Null Defaults

  • Comments posted to this topic are about the item Null Defaults

  • While I'm quite an advocate of using NULL values instead of magic values, due to the slightly interesting way that NULL values are handled in comparisons and sorts there are times when magic values are more appropriate. These cases usually revolve around the situations where non-technical users use and require fairly direct access to the data, usually for reporting purposes and usually date based columns. While it's easy enough to create views into the data and through these effectively implement magic values for these columns this process adds another administrative burden to a system.

    For the majority of non-date/time based there really shouldn't be a need for magic values. Sometimes pseudo-magic numbers are useful though, for example where a status lookup ID has an implied order where for example 0=don't know (default, non null) and 999=hell yeah, it makes queries rather simpler if they can be ordered by the ID direct rather than a sort column in a joined lookup table. Again, this situation could be handled in a view to make life easier for end users but as above this adds an administrative burden (and also makes query optimisation a little more involved as well).

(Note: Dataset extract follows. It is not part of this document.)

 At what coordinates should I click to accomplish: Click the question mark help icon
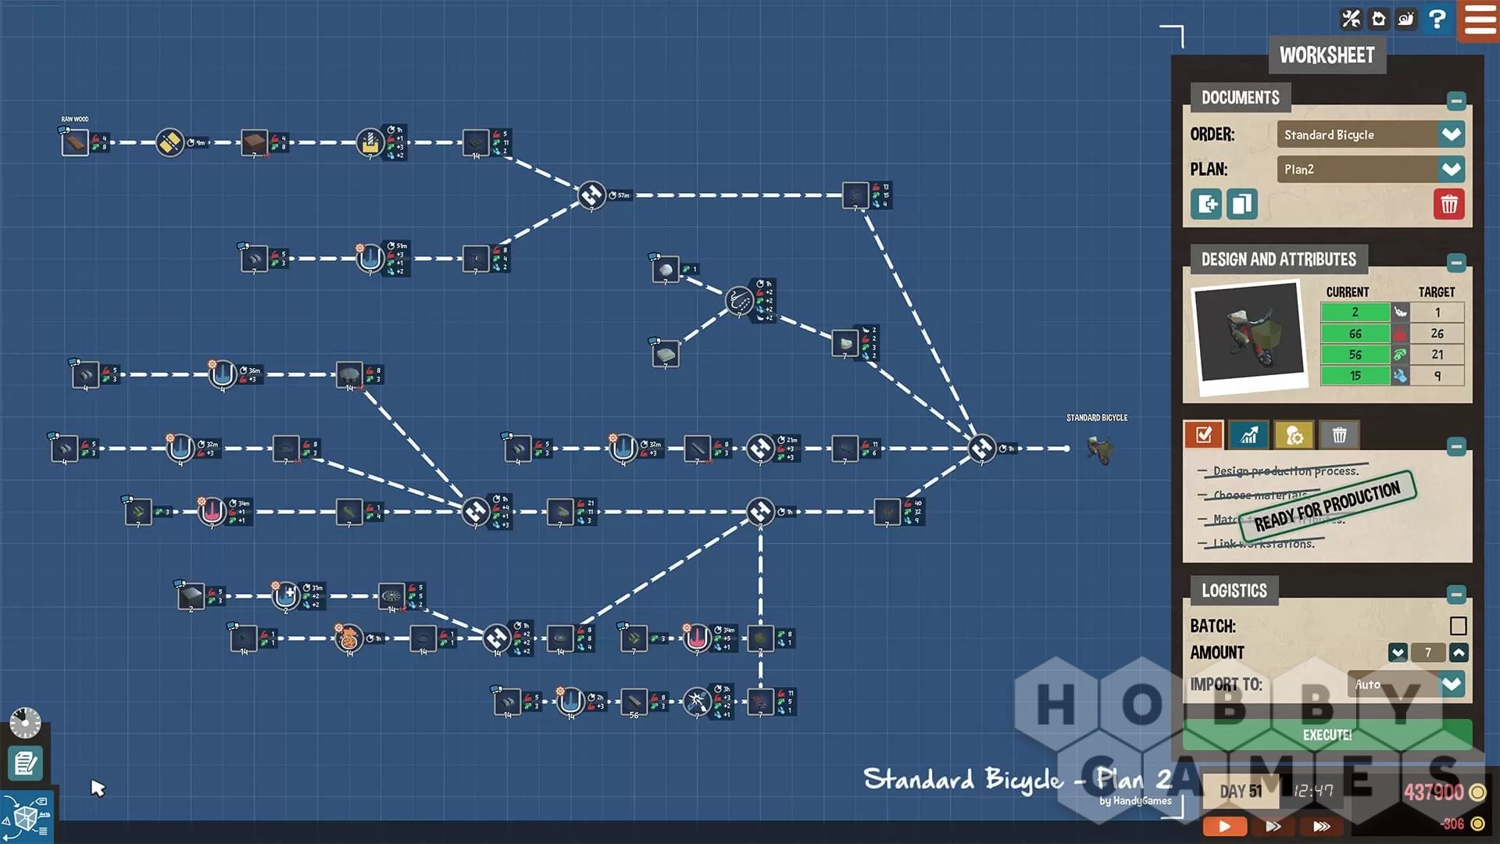pos(1437,19)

    So I'd say that it's best to avoid both magic values and NULL values where possible. Magic values should really be handled using lookup references and default values (this tends to be hard with date/time columns) and NULLs avoided unless you genuinely need to record that no value has been provided, just beware of the consequences.

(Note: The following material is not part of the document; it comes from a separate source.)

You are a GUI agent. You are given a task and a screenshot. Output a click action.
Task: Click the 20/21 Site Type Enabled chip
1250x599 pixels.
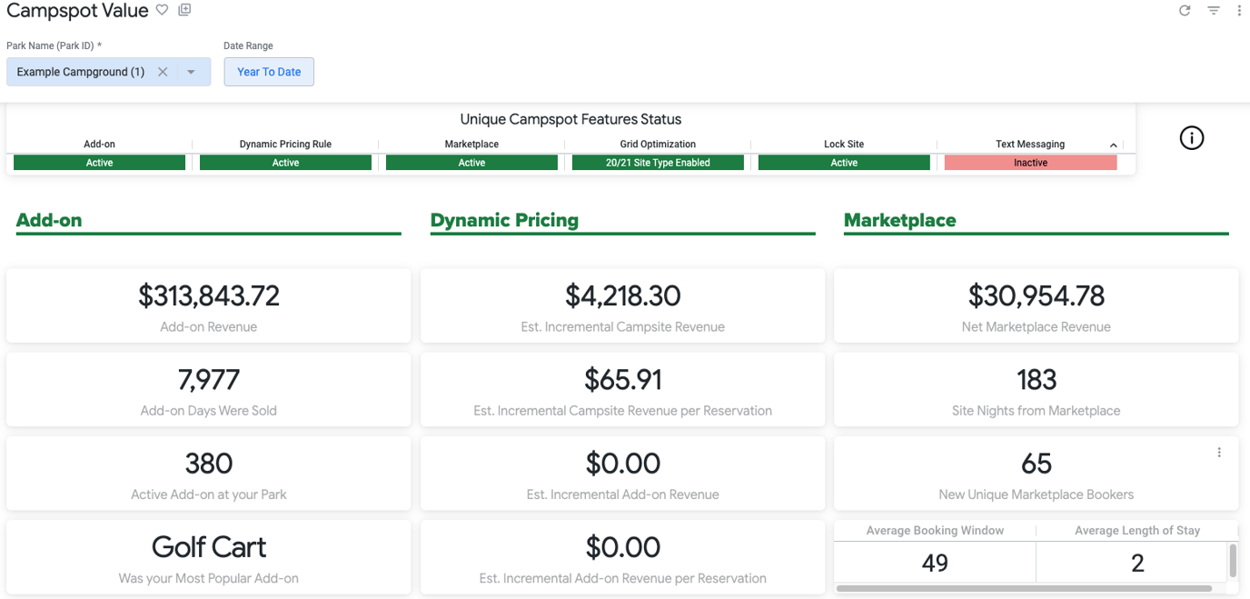pyautogui.click(x=658, y=162)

  • I would always use null to indicate unknown values, but in this case I don't quite see when you would legitimately not know if null is a valid value or not when putting your data model in production. During early development I can get behind going null by default until you start working on the DAL, then you need to start defining the contract imo.

  • Glad to see some good, sensible practice being advocated in the first two comments. I feared seeing a load of magic value recipes.
    My comment is that this situation is exactly suited to NULL values. NULL means that something is missing, unavailable, not supplied and is a case that must be dealt with properly. We all hate writing code with loads of ISNULLs or IS (NOT) NULL etc. and even more tiresome is dealing with it inside the application, but missing does not equal '', '1900-10-01', zero 0 or -1 it's NULL!
    If a value added to a table simply can't be NULL it must be defaulted to a meaningful value or that situation handled in the DAL or business logic.
    The fear of NULL is the result of lazy or worse ignorant programmers. It's nothing to worry about people, just write proper code!
    I totally agree with the points above regarding sorting and end user access, no rules are inviolable, but magic values are poisonous to me. Where users have access to data, I try to abstract away the complexities, including NULL values and outer joins where possible.
    Let's show some love for NULL in all its painful reality 🙂

  • I would advocate going down the NULL route. It's a new column after all and when that column is referenced by the calling application, that application should know what it wants to do with it or should handle it properly by setting it aside if it doesn't need it.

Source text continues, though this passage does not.